■ **Work instructions**: Copy out the listing below line for line, keeping every character as it appears.

■ **Extracted entries**:
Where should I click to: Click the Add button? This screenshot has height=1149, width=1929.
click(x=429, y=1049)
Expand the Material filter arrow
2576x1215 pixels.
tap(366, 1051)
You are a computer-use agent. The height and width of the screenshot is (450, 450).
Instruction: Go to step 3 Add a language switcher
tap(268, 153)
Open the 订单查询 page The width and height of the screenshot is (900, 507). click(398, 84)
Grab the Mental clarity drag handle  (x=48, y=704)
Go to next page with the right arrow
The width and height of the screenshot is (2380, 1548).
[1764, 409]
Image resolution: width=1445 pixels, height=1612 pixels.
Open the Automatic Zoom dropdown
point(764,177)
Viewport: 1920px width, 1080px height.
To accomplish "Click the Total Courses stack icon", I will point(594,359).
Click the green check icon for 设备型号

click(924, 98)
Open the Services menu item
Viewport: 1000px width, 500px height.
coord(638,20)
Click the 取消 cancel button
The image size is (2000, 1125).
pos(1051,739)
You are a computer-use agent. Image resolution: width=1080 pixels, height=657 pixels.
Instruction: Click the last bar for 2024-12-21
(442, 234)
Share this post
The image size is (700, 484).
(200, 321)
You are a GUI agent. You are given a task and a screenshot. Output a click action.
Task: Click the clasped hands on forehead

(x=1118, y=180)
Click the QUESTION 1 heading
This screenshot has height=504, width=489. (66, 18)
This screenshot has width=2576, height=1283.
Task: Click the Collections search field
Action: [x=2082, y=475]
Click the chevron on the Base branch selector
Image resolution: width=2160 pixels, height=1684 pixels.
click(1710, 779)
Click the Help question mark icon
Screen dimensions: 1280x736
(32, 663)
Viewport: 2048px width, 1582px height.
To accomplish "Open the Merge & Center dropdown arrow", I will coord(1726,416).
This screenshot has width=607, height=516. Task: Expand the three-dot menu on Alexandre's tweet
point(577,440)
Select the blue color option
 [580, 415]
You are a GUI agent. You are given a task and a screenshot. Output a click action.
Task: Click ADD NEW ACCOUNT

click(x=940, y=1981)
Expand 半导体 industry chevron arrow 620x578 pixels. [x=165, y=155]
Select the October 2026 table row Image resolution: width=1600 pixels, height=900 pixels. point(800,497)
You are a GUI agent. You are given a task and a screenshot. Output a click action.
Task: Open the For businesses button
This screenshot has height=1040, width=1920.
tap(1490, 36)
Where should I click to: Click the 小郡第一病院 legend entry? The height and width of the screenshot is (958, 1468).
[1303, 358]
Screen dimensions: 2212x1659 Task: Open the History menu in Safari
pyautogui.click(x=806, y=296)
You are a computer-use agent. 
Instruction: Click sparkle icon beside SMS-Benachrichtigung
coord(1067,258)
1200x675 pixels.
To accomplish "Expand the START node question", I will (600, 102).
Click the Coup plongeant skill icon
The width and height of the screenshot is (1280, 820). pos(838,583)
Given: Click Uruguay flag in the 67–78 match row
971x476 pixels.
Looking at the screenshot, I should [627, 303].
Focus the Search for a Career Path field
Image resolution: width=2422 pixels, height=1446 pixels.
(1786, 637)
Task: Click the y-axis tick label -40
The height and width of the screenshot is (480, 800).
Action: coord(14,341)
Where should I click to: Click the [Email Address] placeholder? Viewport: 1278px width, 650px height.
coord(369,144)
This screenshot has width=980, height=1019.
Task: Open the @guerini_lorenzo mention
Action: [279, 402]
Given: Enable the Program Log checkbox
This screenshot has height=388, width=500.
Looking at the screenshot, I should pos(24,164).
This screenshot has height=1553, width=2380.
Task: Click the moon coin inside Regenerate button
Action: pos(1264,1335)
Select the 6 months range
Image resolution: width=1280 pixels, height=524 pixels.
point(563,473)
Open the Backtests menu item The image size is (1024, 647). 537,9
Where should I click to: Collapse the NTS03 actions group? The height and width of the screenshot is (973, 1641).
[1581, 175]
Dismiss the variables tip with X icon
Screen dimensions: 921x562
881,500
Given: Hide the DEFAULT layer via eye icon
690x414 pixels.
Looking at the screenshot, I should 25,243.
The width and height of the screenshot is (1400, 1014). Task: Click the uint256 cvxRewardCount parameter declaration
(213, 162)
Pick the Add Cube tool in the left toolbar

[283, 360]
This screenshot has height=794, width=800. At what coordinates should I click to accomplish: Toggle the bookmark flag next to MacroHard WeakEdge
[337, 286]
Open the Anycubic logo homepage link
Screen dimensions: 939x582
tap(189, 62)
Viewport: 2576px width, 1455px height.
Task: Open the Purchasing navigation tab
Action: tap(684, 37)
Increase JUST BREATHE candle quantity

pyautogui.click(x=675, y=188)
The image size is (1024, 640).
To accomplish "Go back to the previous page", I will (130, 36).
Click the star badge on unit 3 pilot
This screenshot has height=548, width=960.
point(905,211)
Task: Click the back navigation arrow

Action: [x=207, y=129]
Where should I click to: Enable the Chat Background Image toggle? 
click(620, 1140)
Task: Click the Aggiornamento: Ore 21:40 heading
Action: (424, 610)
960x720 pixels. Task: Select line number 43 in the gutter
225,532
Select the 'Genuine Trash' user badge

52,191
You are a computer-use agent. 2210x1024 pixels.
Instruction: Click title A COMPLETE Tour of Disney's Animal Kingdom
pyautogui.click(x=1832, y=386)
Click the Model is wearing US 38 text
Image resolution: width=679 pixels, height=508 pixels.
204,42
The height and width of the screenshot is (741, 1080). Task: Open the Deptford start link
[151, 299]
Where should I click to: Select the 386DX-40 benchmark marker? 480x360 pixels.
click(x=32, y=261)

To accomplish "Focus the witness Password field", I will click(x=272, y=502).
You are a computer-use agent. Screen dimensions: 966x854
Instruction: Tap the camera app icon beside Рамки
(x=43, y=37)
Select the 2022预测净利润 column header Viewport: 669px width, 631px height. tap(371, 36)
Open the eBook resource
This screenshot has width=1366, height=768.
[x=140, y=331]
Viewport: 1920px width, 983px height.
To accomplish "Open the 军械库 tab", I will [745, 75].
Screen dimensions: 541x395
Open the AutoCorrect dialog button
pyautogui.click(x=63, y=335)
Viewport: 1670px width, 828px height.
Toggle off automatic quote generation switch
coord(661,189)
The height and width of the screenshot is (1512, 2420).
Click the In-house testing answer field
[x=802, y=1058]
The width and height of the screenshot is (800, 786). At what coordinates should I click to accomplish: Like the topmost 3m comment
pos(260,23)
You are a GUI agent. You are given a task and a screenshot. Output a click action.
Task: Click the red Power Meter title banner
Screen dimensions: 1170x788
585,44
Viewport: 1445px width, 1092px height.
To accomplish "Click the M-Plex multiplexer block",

■ **Exercise output**:
Where should I click to: Click the Add button? This screenshot has height=1149, width=1929.
click(x=429, y=1049)
Expand the Material filter arrow
2576x1215 pixels.
tap(366, 1051)
You are a computer-use agent. The height and width of the screenshot is (450, 450).
Instruction: Go to step 3 Add a language switcher
tap(268, 153)
Open the 订单查询 page The width and height of the screenshot is (900, 507). click(398, 84)
Grab the Mental clarity drag handle  (x=48, y=704)
Go to next page with the right arrow
The width and height of the screenshot is (2380, 1548).
[1764, 409]
Image resolution: width=1445 pixels, height=1612 pixels.
Open the Automatic Zoom dropdown
point(764,177)
Viewport: 1920px width, 1080px height.
To accomplish "Click the Total Courses stack icon", I will point(594,359).
Click the green check icon for 设备型号

click(924, 98)
Open the Services menu item
Viewport: 1000px width, 500px height.
coord(638,20)
Click the 取消 cancel button
The image size is (2000, 1125).
pos(1051,739)
You are a computer-use agent. Image resolution: width=1080 pixels, height=657 pixels.
Instruction: Click the last bar for 2024-12-21
(442, 234)
Share this post
The image size is (700, 484).
(200, 321)
You are a GUI agent. You are given a task and a screenshot. Output a click action.
Task: Click the clasped hands on forehead

(x=1118, y=180)
Click the QUESTION 1 heading
This screenshot has height=504, width=489. (66, 18)
This screenshot has width=2576, height=1283.
Task: Click the Collections search field
Action: [x=2082, y=475]
Click the chevron on the Base branch selector
Image resolution: width=2160 pixels, height=1684 pixels.
click(1710, 779)
Click the Help question mark icon
Screen dimensions: 1280x736
(32, 663)
Viewport: 2048px width, 1582px height.
To accomplish "Open the Merge & Center dropdown arrow", I will coord(1726,416).
This screenshot has width=607, height=516. Task: Expand the three-dot menu on Alexandre's tweet
point(577,440)
Select the blue color option
 [580, 415]
You are a GUI agent. You are given a task and a screenshot. Output a click action.
Task: Click ADD NEW ACCOUNT

click(x=940, y=1981)
Expand 半导体 industry chevron arrow 620x578 pixels. [x=165, y=155]
Select the October 2026 table row Image resolution: width=1600 pixels, height=900 pixels. point(800,497)
You are a GUI agent. You are given a task and a screenshot. Output a click action.
Task: Open the For businesses button
This screenshot has height=1040, width=1920.
tap(1490, 36)
Where should I click to: Click the 小郡第一病院 legend entry? The height and width of the screenshot is (958, 1468).
[1303, 358]
Screen dimensions: 2212x1659 Task: Open the History menu in Safari
pyautogui.click(x=806, y=296)
You are a computer-use agent. 
Instruction: Click sparkle icon beside SMS-Benachrichtigung
coord(1067,258)
1200x675 pixels.
To accomplish "Expand the START node question", I will (600, 102).
Click the Coup plongeant skill icon
The width and height of the screenshot is (1280, 820). pos(838,583)
Given: Click Uruguay flag in the 67–78 match row
971x476 pixels.
Looking at the screenshot, I should [627, 303].
Focus the Search for a Career Path field
Image resolution: width=2422 pixels, height=1446 pixels.
(1786, 637)
Task: Click the y-axis tick label -40
The height and width of the screenshot is (480, 800).
Action: coord(14,341)
Where should I click to: Click the [Email Address] placeholder? Viewport: 1278px width, 650px height.
coord(369,144)
This screenshot has width=980, height=1019.
Task: Open the @guerini_lorenzo mention
Action: [279, 402]
Given: Enable the Program Log checkbox
This screenshot has height=388, width=500.
Looking at the screenshot, I should pos(24,164).
This screenshot has height=1553, width=2380.
Task: Click the moon coin inside Regenerate button
Action: pos(1264,1335)
Select the 6 months range
Image resolution: width=1280 pixels, height=524 pixels.
point(563,473)
Open the Backtests menu item The image size is (1024, 647). 537,9
Where should I click to: Collapse the NTS03 actions group? The height and width of the screenshot is (973, 1641).
[1581, 175]
Dismiss the variables tip with X icon
Screen dimensions: 921x562
881,500
Given: Hide the DEFAULT layer via eye icon
690x414 pixels.
Looking at the screenshot, I should 25,243.
The width and height of the screenshot is (1400, 1014). Task: Click the uint256 cvxRewardCount parameter declaration
(213, 162)
Pick the Add Cube tool in the left toolbar

[283, 360]
This screenshot has height=794, width=800. At what coordinates should I click to accomplish: Toggle the bookmark flag next to MacroHard WeakEdge
[337, 286]
Open the Anycubic logo homepage link
Screen dimensions: 939x582
tap(189, 62)
Viewport: 2576px width, 1455px height.
Task: Open the Purchasing navigation tab
Action: tap(684, 37)
Increase JUST BREATHE candle quantity

pyautogui.click(x=675, y=188)
The image size is (1024, 640).
To accomplish "Go back to the previous page", I will (130, 36).
Click the star badge on unit 3 pilot
This screenshot has height=548, width=960.
point(905,211)
Task: Click the back navigation arrow

Action: [x=207, y=129]
Where should I click to: Enable the Chat Background Image toggle? 
click(620, 1140)
Task: Click the Aggiornamento: Ore 21:40 heading
Action: (424, 610)
960x720 pixels. Task: Select line number 43 in the gutter
225,532
Select the 'Genuine Trash' user badge

52,191
You are a computer-use agent. 2210x1024 pixels.
Instruction: Click title A COMPLETE Tour of Disney's Animal Kingdom
pyautogui.click(x=1832, y=386)
Click the Model is wearing US 38 text
Image resolution: width=679 pixels, height=508 pixels.
204,42
The height and width of the screenshot is (741, 1080). Task: Open the Deptford start link
[151, 299]
Where should I click to: Select the 386DX-40 benchmark marker? 480x360 pixels.
click(x=32, y=261)

To accomplish "Focus the witness Password field", I will click(x=272, y=502).
You are a computer-use agent. Screen dimensions: 966x854
Instruction: Tap the camera app icon beside Рамки
(x=43, y=37)
Select the 2022预测净利润 column header Viewport: 669px width, 631px height. tap(371, 36)
Open the eBook resource
This screenshot has width=1366, height=768.
[x=140, y=331]
Viewport: 1920px width, 983px height.
To accomplish "Open the 军械库 tab", I will [745, 75].
Screen dimensions: 541x395
Open the AutoCorrect dialog button
pyautogui.click(x=63, y=335)
Viewport: 1670px width, 828px height.
Toggle off automatic quote generation switch
coord(661,189)
The height and width of the screenshot is (1512, 2420).
Click the In-house testing answer field
[x=802, y=1058]
The width and height of the screenshot is (800, 786). At what coordinates should I click to accomplish: Like the topmost 3m comment
pos(260,23)
You are a GUI agent. You are given a task and a screenshot. Output a click action.
Task: Click the red Power Meter title banner
Screen dimensions: 1170x788
585,44
Viewport: 1445px width, 1092px height.
To accomplish "Click the M-Plex multiplexer block",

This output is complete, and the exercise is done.